→ **WORK TO COMPLETE**
In the listing below, locate the line containing "Task: Insert variable using curly braces icon" and the line containing "Screen dimensions: 1392x660". Output both of them and every line between, exactly as written, and nothing more.

→ **INFORMATION**
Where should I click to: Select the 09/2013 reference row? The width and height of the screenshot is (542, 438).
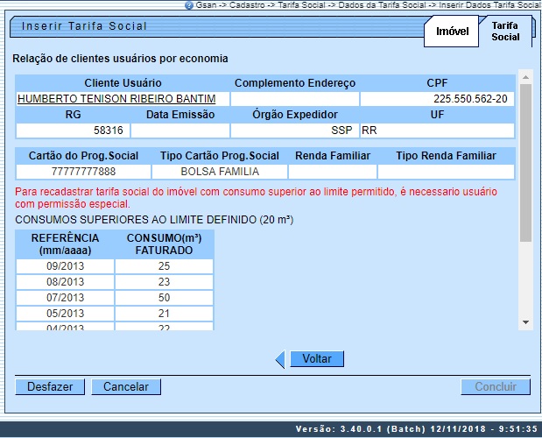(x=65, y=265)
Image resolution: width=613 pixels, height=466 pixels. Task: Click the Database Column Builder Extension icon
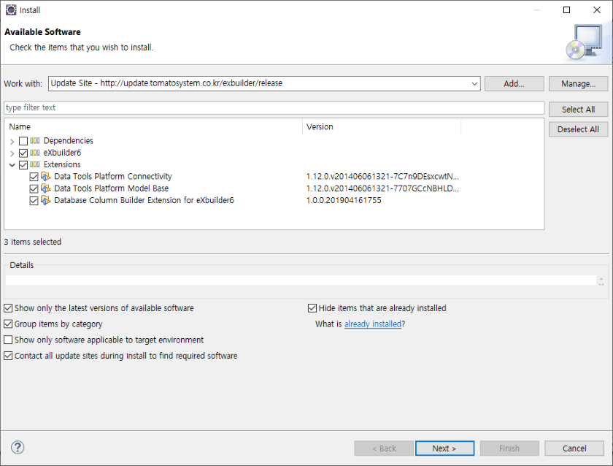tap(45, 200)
---
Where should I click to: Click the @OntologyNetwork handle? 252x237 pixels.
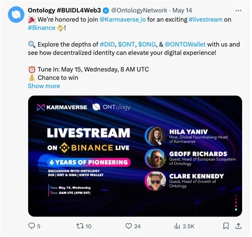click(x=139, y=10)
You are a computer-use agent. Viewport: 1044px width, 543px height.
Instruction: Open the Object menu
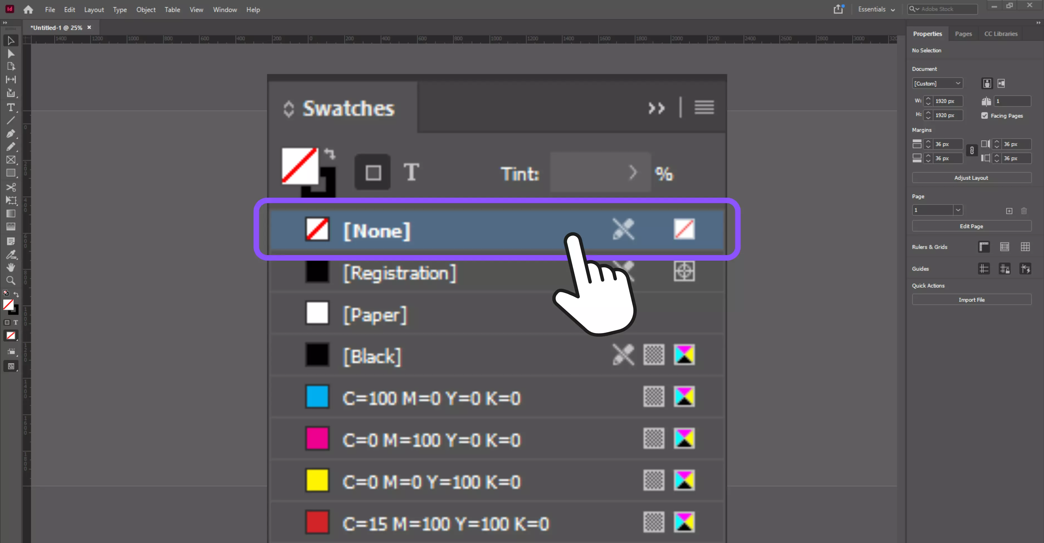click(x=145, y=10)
* * *
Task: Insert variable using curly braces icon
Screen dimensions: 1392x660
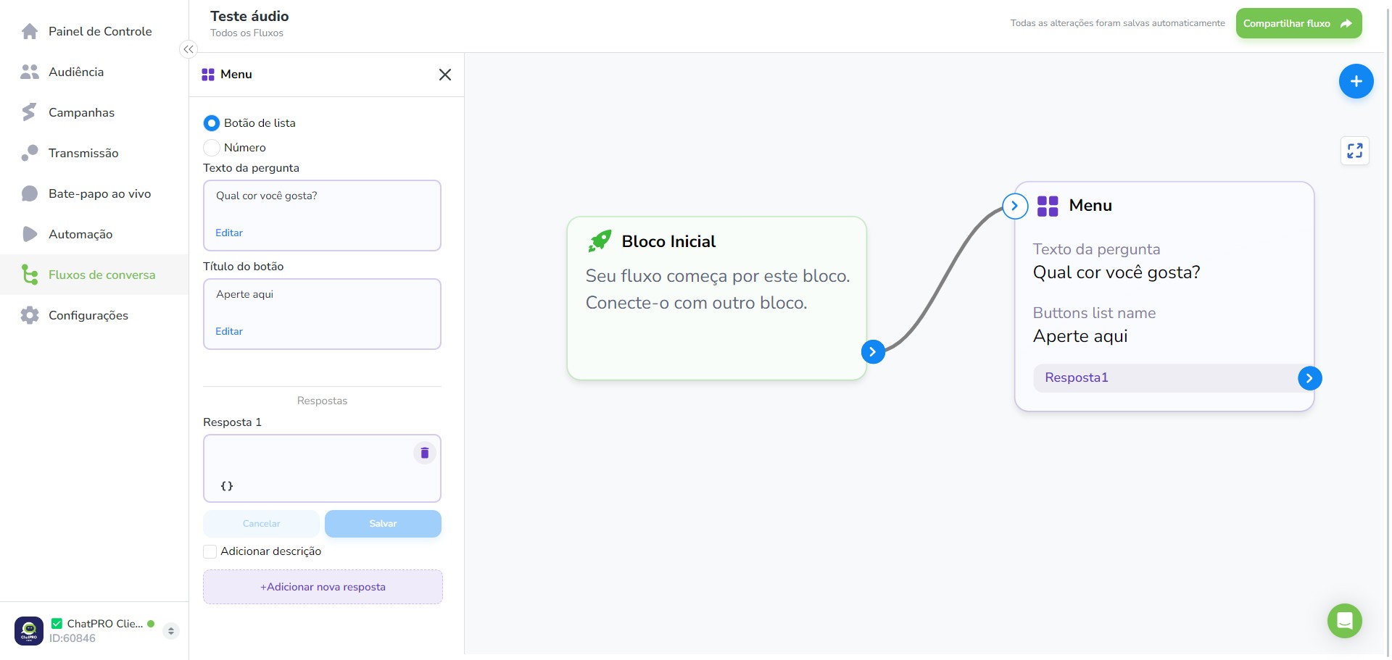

→ **ANSWER TO THIS TASK**
Task: Insert variable using curly braces icon
Screen dimensions: 1392x660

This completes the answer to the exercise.